(Stored data)

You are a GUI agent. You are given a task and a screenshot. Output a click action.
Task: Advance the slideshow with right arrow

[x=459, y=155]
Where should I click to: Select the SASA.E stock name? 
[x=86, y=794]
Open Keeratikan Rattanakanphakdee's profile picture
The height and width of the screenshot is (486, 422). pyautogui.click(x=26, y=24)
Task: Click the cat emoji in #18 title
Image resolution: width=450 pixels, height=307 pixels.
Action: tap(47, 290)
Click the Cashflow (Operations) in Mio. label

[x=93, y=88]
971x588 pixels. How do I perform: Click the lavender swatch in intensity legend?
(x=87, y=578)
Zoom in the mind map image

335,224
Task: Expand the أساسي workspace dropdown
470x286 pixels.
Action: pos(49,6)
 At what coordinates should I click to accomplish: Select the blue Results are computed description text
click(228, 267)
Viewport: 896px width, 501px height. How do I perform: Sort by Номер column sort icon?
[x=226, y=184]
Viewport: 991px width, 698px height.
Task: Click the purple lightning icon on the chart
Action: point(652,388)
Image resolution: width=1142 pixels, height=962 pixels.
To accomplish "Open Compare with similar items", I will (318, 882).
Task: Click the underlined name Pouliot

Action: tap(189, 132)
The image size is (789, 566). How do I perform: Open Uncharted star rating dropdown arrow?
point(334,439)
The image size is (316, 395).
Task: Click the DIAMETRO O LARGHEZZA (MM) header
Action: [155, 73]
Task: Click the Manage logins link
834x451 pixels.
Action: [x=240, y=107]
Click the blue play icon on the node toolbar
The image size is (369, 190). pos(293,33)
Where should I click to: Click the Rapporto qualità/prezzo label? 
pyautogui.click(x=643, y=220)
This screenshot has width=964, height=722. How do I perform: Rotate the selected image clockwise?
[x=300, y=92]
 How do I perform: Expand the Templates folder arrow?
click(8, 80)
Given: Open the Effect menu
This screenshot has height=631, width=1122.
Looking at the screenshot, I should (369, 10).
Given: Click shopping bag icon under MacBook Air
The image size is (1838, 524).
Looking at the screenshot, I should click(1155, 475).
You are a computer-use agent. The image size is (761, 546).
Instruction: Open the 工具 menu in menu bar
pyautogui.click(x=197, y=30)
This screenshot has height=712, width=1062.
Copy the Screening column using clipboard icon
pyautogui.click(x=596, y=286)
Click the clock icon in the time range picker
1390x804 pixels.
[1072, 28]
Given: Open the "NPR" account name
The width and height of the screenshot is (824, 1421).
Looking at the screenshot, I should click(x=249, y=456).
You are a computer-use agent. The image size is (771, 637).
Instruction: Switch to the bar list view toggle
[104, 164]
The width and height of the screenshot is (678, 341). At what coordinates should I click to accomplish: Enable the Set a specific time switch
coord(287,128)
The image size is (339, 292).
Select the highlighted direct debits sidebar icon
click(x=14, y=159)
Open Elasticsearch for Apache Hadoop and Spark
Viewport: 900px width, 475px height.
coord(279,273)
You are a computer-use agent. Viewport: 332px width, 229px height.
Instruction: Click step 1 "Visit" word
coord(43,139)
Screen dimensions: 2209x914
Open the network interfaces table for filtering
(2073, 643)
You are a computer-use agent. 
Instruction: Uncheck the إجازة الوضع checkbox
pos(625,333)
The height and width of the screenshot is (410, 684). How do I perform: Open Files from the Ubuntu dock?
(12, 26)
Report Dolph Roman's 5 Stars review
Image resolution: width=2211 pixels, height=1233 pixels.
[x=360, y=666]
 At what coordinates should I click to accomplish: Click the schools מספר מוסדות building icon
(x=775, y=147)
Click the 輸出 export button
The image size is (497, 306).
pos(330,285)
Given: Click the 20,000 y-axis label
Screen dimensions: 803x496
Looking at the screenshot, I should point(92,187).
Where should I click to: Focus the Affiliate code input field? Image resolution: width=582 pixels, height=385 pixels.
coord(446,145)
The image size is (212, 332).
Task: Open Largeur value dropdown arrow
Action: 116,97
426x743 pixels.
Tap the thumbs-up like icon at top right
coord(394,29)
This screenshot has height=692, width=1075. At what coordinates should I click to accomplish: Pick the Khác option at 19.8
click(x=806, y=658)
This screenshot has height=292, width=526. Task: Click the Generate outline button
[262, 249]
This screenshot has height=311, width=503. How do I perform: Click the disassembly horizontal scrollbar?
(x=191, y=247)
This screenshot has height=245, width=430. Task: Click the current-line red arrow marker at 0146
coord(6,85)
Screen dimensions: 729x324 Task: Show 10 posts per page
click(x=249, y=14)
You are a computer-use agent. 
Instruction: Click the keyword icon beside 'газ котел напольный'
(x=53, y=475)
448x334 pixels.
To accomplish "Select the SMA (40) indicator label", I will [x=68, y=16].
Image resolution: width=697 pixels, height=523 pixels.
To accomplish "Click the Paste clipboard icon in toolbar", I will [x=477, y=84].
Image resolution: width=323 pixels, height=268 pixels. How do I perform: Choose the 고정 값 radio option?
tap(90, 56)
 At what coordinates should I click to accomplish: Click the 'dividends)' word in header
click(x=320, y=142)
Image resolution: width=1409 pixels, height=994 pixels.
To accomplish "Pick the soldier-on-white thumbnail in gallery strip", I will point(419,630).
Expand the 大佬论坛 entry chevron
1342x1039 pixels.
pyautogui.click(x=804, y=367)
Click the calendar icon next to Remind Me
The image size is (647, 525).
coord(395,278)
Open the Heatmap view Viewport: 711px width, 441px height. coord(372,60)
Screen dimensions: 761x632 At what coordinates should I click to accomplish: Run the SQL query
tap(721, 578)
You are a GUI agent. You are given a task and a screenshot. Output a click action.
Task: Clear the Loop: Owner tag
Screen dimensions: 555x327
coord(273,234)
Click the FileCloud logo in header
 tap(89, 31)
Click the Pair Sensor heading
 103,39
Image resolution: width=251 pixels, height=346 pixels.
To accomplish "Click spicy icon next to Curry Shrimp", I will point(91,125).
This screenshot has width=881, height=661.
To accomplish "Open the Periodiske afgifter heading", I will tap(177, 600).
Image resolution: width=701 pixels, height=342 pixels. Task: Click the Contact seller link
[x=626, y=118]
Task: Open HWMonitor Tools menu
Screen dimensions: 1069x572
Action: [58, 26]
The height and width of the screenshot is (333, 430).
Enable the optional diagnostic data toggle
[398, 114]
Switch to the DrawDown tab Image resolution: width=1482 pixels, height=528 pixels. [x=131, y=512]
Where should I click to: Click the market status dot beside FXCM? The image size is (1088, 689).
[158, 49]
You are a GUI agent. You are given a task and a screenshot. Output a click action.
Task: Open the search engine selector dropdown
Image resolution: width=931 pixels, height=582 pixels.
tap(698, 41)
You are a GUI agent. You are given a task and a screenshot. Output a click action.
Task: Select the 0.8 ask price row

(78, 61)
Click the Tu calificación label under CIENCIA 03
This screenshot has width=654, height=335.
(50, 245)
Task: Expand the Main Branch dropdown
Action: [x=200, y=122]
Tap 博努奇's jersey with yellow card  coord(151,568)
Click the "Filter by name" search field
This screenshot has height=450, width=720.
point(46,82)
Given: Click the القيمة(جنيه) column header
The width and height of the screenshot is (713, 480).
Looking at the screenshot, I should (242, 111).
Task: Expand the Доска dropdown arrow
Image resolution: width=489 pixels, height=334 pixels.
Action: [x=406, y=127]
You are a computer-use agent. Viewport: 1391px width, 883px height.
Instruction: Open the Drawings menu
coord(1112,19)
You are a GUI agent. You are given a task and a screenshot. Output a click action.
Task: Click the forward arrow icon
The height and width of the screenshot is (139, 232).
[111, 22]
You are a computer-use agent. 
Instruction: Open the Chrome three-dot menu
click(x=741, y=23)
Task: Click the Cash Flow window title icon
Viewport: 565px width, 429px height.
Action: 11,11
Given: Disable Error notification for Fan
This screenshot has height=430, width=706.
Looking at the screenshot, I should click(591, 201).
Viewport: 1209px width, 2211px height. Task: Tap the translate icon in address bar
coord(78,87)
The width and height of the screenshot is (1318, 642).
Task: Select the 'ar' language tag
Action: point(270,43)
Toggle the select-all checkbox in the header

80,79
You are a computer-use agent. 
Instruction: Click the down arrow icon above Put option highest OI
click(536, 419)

> [Task statement] From the records above, transcribe exactly the run of lines that opens with the line holding "This screenshot has height=292, width=526." and closes with the line holding "448x334 pixels.", both included.

> [Your solution]
This screenshot has height=292, width=526. Task: Click the Generate outline button
[262, 249]
This screenshot has height=311, width=503. How do I perform: Click the disassembly horizontal scrollbar?
(x=191, y=247)
This screenshot has height=245, width=430. Task: Click the current-line red arrow marker at 0146
coord(6,85)
Screen dimensions: 729x324 Task: Show 10 posts per page
click(x=249, y=14)
You are a computer-use agent. 
Instruction: Click the keyword icon beside 'газ котел напольный'
(x=53, y=475)
448x334 pixels.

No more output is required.